Les missions de la direction Data se répartissent entre quatre équipes : data factory & innovation, self-service & DataOps (ex-BI), ML & IA, adoption. Cette dernière équipe dédiée à l’adoption constitue une nouveauté au sein de Club Med. Elle collabore avec la direction technologique (DevOps) et les trois autres pôles data à l’adoption des solutions et algorithmes par les métiers. En plus de la constitution de cette entité centrale, Siddhartha Chatterjee indique que les effectifs des organisations régionales, les BU du Club Med, ont aussi été renforcés.

Des équipes Data sont actives localement. Sur la gouvernance, l’approche s’appuie là aussi sur un modèle décentralisé au travers de la définition de domaines de données. Chaque domaine compte un « domain owner » chargé de la qualité et du catalogage des données, en partenariat avec d’autres propriétaires de son périmètre.
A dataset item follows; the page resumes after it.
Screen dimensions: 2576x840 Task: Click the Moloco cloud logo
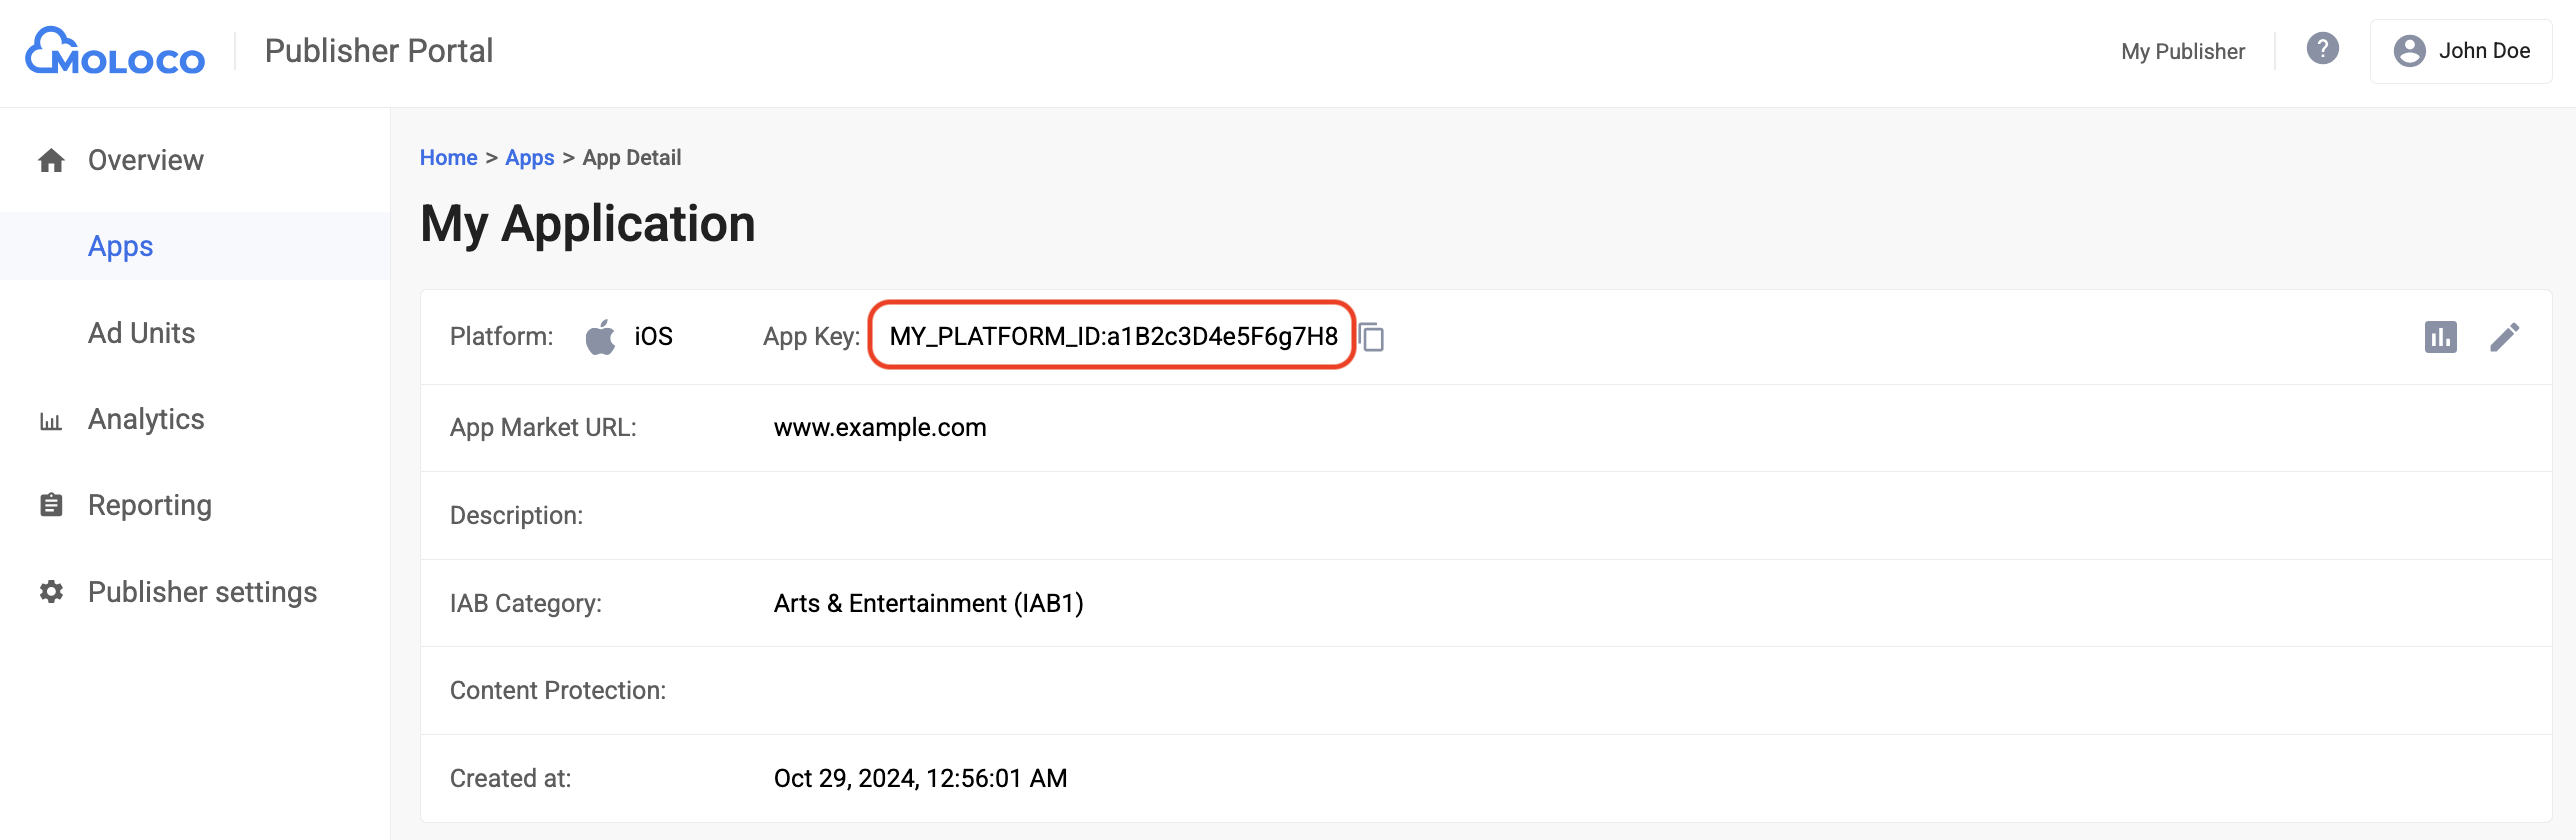coord(114,51)
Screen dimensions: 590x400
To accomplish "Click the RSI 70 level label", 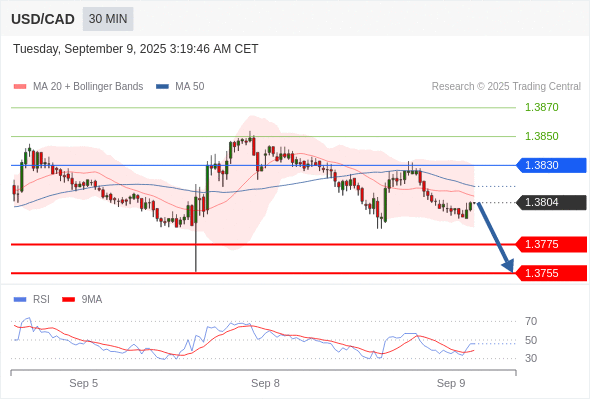I will [531, 321].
Ces fondations sont nécessaires, mais seuls les cas d’usages génèrent réellement de la valeur. La mise en production de multiples usages est en cours. La finalisation est annoncée au cours de cette année. Les applications développées visent ainsi à se doter d’une vision omnicanale. Egalement à réaliser du precision marketing (prédiction des comportements d’achat avant le séjour et sur les villages). Et à procéder au routage intelligent des appels.
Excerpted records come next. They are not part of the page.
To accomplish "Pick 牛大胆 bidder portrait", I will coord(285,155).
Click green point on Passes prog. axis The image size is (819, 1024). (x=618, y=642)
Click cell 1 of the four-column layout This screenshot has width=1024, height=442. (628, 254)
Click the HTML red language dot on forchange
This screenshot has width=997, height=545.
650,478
Valorisation des données non structurées

A entendre Siddhartha Chatterjee, les centres d’appels constituent un important générateur de business. Ceux-ci représentent entre 30 et 35 % des ventes ! Ce canal est par conséquent stratégique sur le plan commercial et au niveau de la satisfaction client. Des projets Data & IA ciblent donc spécifiquement les collaborateurs des centres d’appels. Il s’agit, par exemple, de leur fournir une interface regroupant toutes les données disponibles sur le client, ainsi que d’autres sources utiles pour optimiser le taux de conversion et la satisfaction.

Les centres collectent par ailleurs des volumes importants de données non structurées : appels enregistrés, commentaires sur les réseaux sociaux, réclamations client… Soit autant de données qui peuvent encore être valorisées.

Acculturer, communiquer et former les métiers

Le succès d’un tel projet reposant sur l’adoption des technologies, Club Med a investi sur l’acculturation. A commencer par un fonctionnement en communautés, composées d’utilisateurs intéressés par les produits Data, en mesure d’agir comme ambassadeurs dans les domaines métiers.

Pour créer ces communautés et les alimenter, Club Med s’appuie sur Microsoft Teams, ainsi que sur l’outil collaboratif Meta Workplace. Des communications via des newsletters sont aussi réalisées pour partager des informations sur les actualités, l’avancement des projets, etc.

La promesse sera vérifiée à partir de 2023. Road 45 doit en effet se concrétiser par une « accélération business » et une appropriation au quotidien par les utilisateurs métiers. En outre, Club Med souhaite développer l’exploitation des données sur site, c’est-à-dire au sein de ses villages durant la consommation de la prestation. La firme pourra, pour cela, tirer profit de son application mobile et des écrans installés sur les espaces physiques. Quant à la digitalisation dans les villages, elle est prévue en 2024.